Go Triathlete

Running Mechanics: Run Faster with Less Effort

The fastest endurance runners share the many of the same run mechanics and characteristics. Examine photographs of great distance runners and you will see similarities in their running form. Breaking down these characteristics and applying them to your running will make you run faster and more efficiently.

Application of proper running mechanics leads to less injury, and the ability to run a larger volume.

I had knee surgery in October of last year, and couldn’t run over 4 miles until mid December. Although I could swim and ride, my last long run was the month before surgery. By applying the following techniques to my running, in mid February of this year I was able to have a strong 25k race at a local trail run, pain free as well as run 30-45 seconds faster per mile with less effort than I was putting out before.

Running faster boils down to two things, lean and turnover.
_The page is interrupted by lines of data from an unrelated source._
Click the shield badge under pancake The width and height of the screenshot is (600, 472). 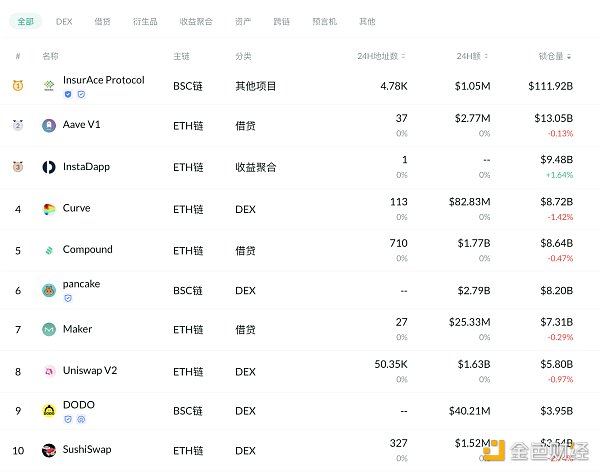(68, 298)
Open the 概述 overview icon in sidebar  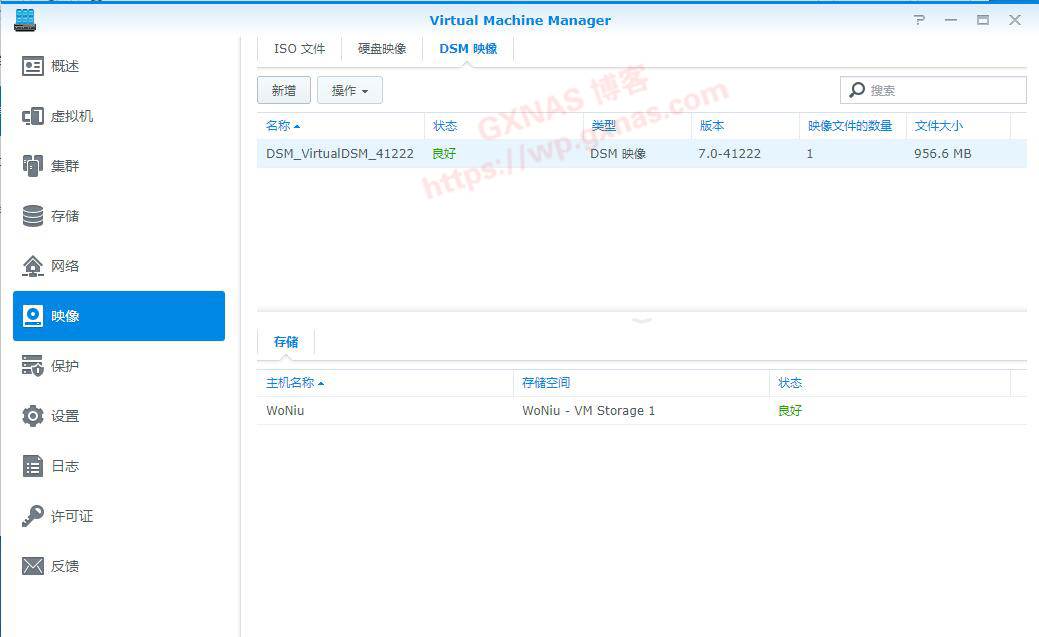click(33, 66)
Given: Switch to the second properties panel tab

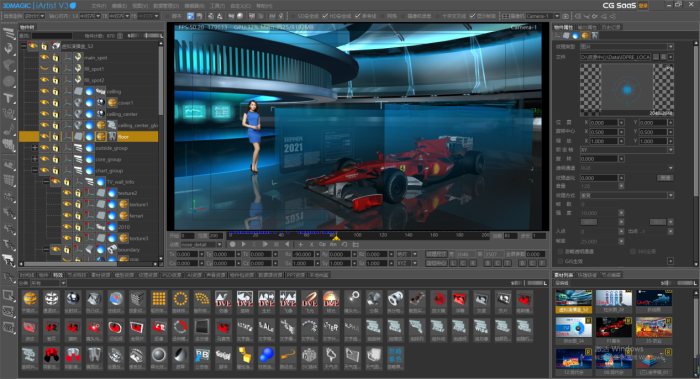Looking at the screenshot, I should (586, 27).
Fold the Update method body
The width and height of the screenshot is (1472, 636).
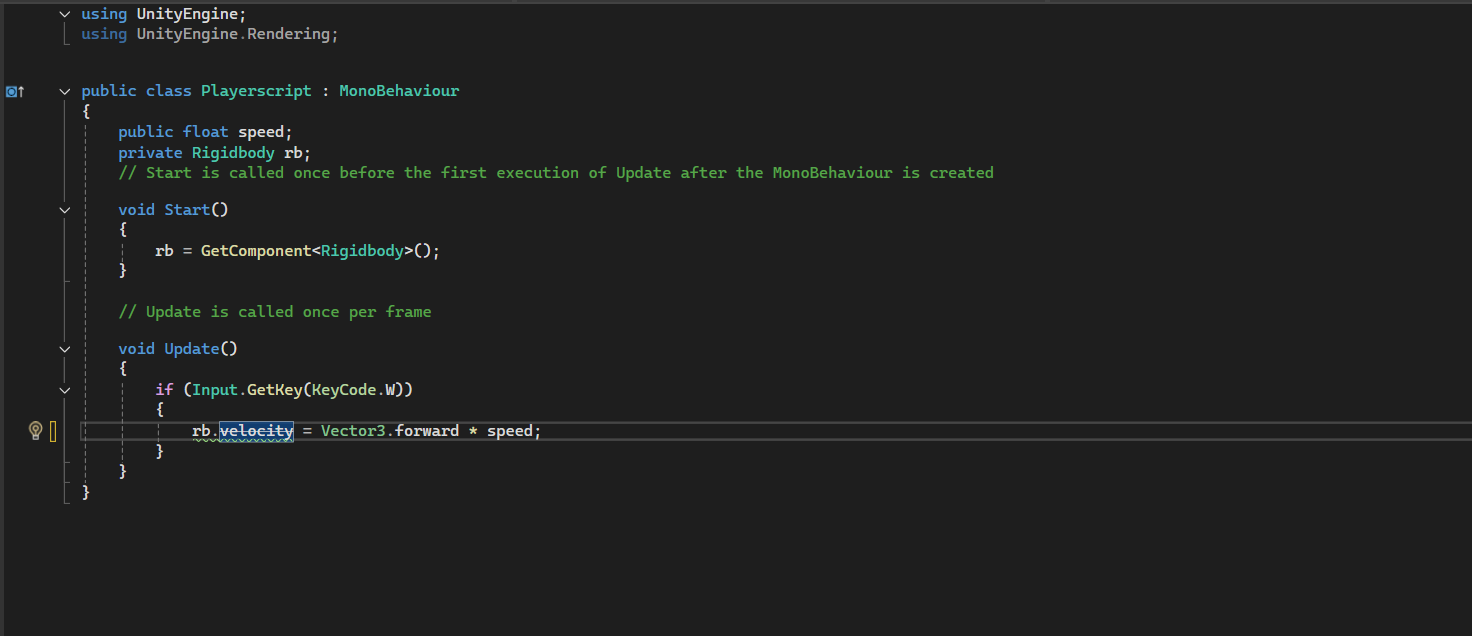click(x=65, y=349)
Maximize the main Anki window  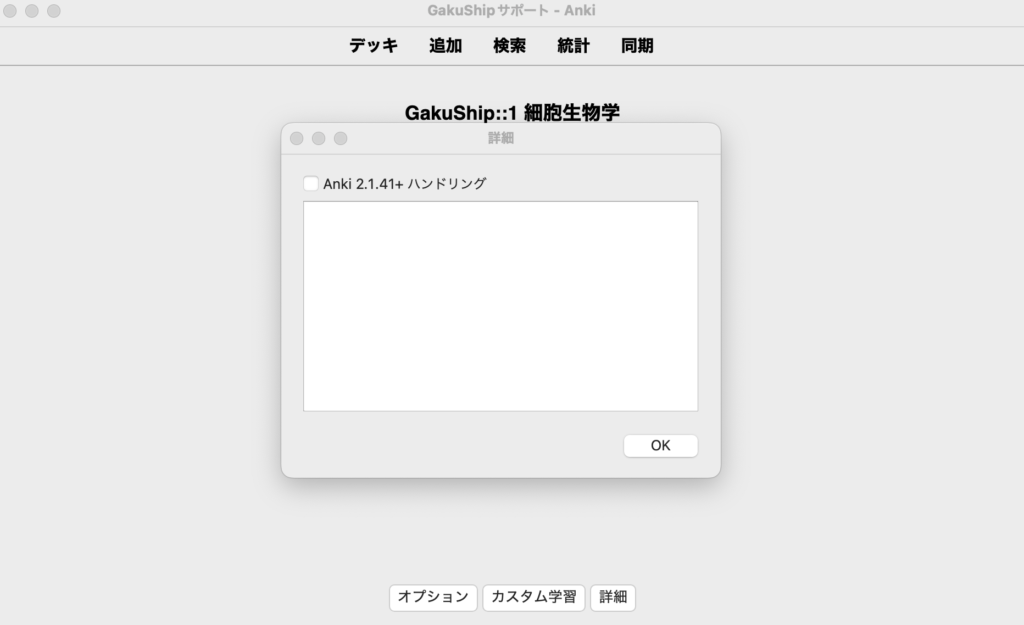point(54,11)
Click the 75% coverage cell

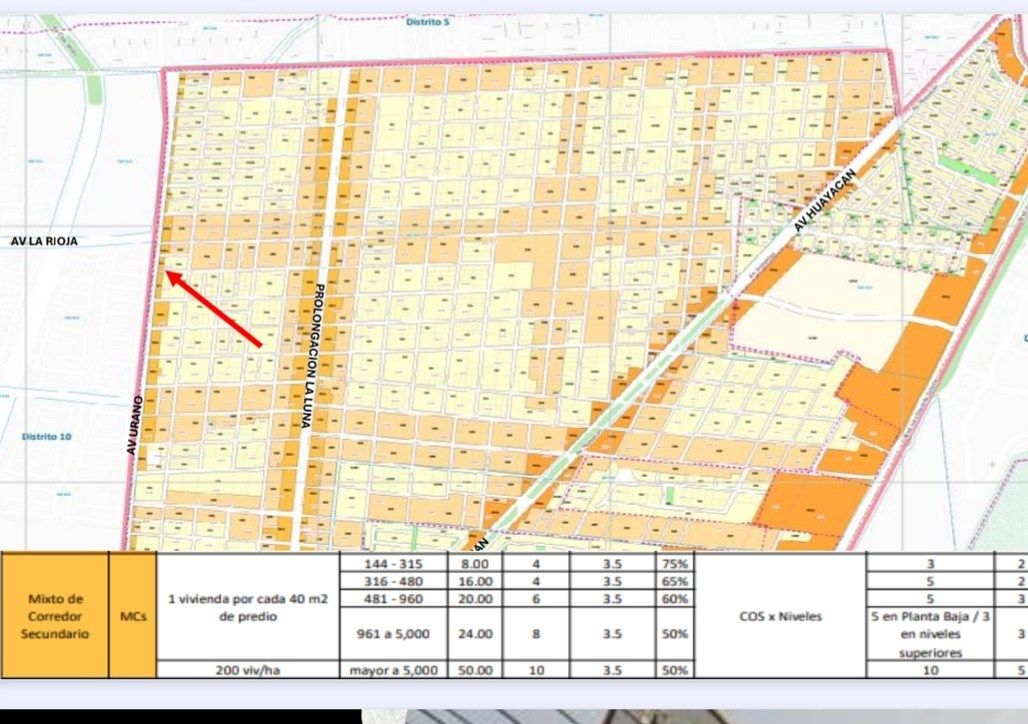pos(674,563)
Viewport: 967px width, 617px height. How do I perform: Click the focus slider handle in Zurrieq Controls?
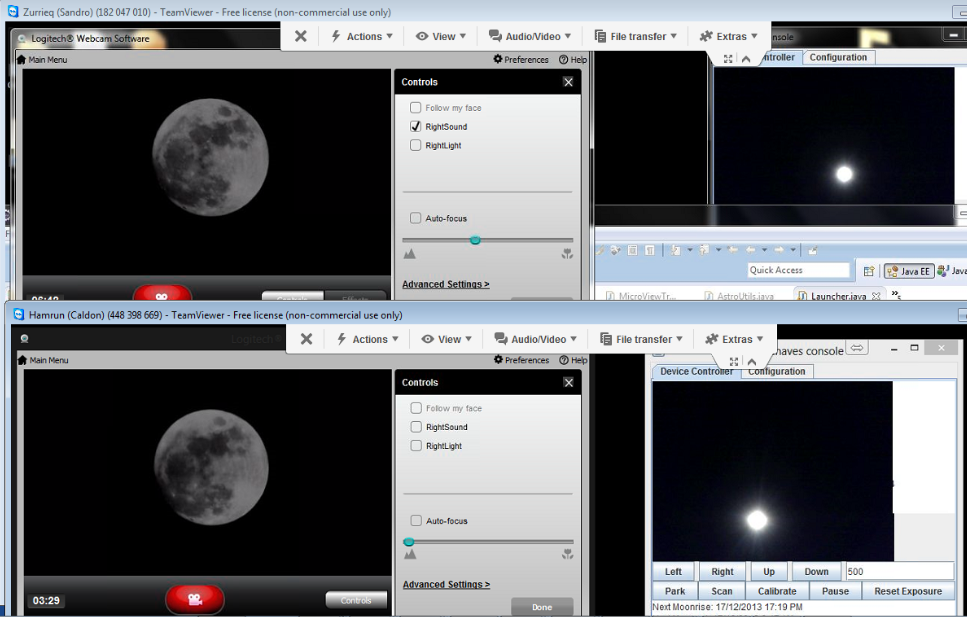point(475,240)
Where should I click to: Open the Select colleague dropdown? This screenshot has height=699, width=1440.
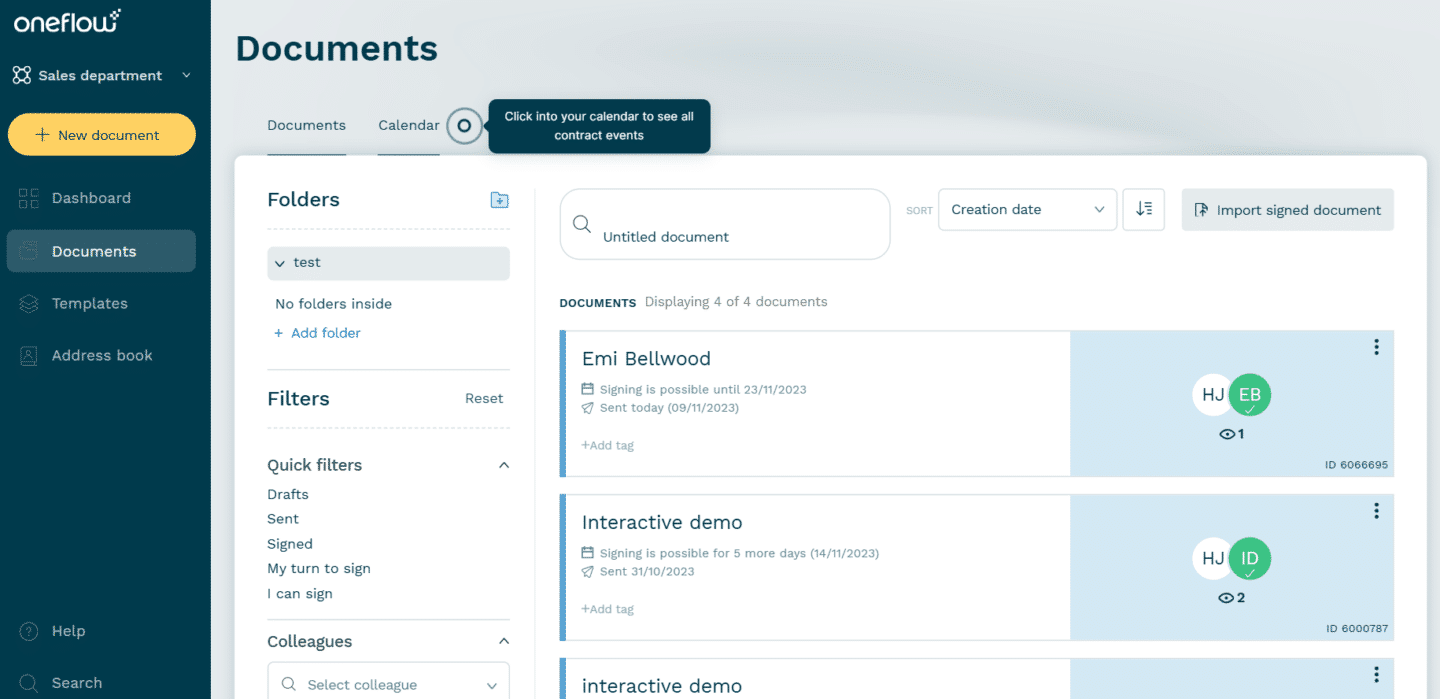pos(388,684)
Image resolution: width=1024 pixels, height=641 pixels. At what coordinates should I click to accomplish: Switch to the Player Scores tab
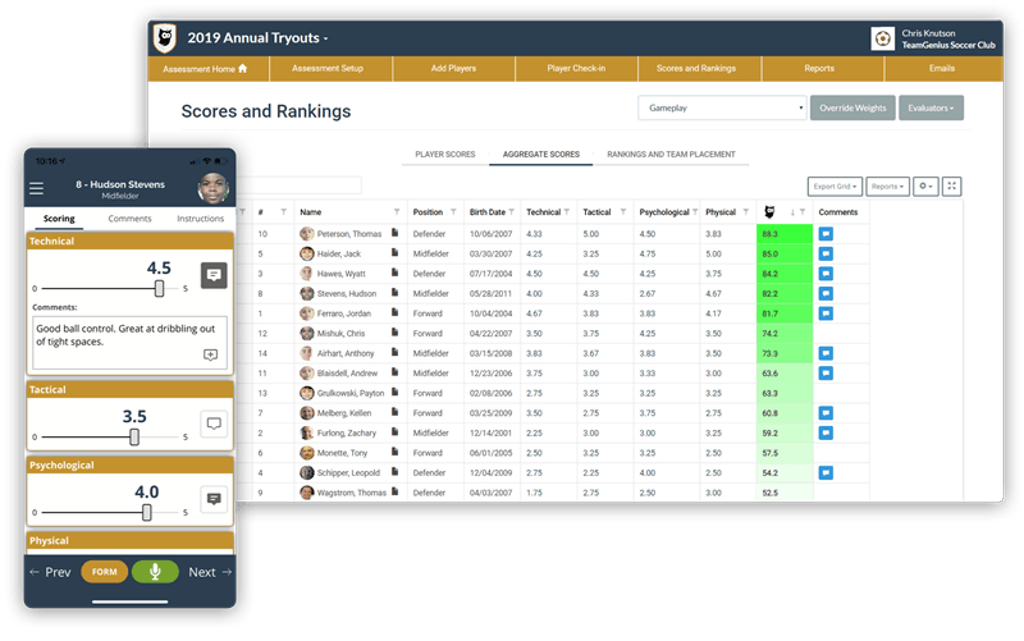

A video with University of Oregon triathlete shows an excellent example of proper running form:


Let gravity do its work.

Stand with your feet together and then lean forward from the ankles. The point at which you fall forward is the lean you are looking for while running. The greater the lean, the faster you will run.


Strive for about 180 steps per minute.

Just like cycling, while running, you are looking for a fast turnover. Even at a slower pace, keep your turnover high, but significantly shorten your stride.  A fast quick turnover is more efficient than long slower steps. The less time your feet are on the ground, the less load is placed upon your body. Slow and plodding, long strides shock load your running structure and is inefficient. A fast turnover takes concentration and mindful running. Use a watch and count your foot strikes regularly while running.



Keep your elbows bent at about 90 degrees. Your hands should stay inside your elbows as they hang, but not cross the midline of your body. Free your shoulders and drive your elbow back, instead of driving your arm forward. Dropping the arms leads to slower running.  Drive the same side elbow back to the knee you are raising, like you have a sting attached to your elbow and someone is pulling it backwards. Rotation of the upper body should occur from about the bottom of the sternum.

Mechanics of the Stride

Land your foot under, or slightly in front of your hip with a slightly bent knee. Your leg is placed under load like a pogo stick, lean forward as described above to unload your leg through your foot. You’re not actually pushing off with your foot. You’re springing off of it.

After your leg is unloaded, lift your knee and raise your foot under your hip.  When your knee is at it’s high point, accelerate the lower leg forward until just before you place your foot. The energy you put into the acceleration will be returned when unloading your leg.  You want your energy to be in a linear, or forward motion, not vertical. Spring off of your foot through your toes.

Running faster means faster acceleration of the lower leg, and increasing your stride length. Remember that your turnover should not have changed.

Chest Up, Eyes Forward

Run proud.

Keep your upper body erect with good posture. Keep your chest out. Look forward about 35 feet. Avoid hunching up and dropping your chin to look at your feet.  Remember you’re leaning from the ankles, not from the hips.

Check Your Form

After a short warm up, have someone shoot video of you from the side, from the rear, and head on. Freeze the video just as your foot is landing, and as you are toeing off from the rear foot. Check your form and see if it matches what was described above.

Proper running mechanics take time and mindful running.  Apply the above mechanics to your running form. You will either run faster, or run the same speed with less effort.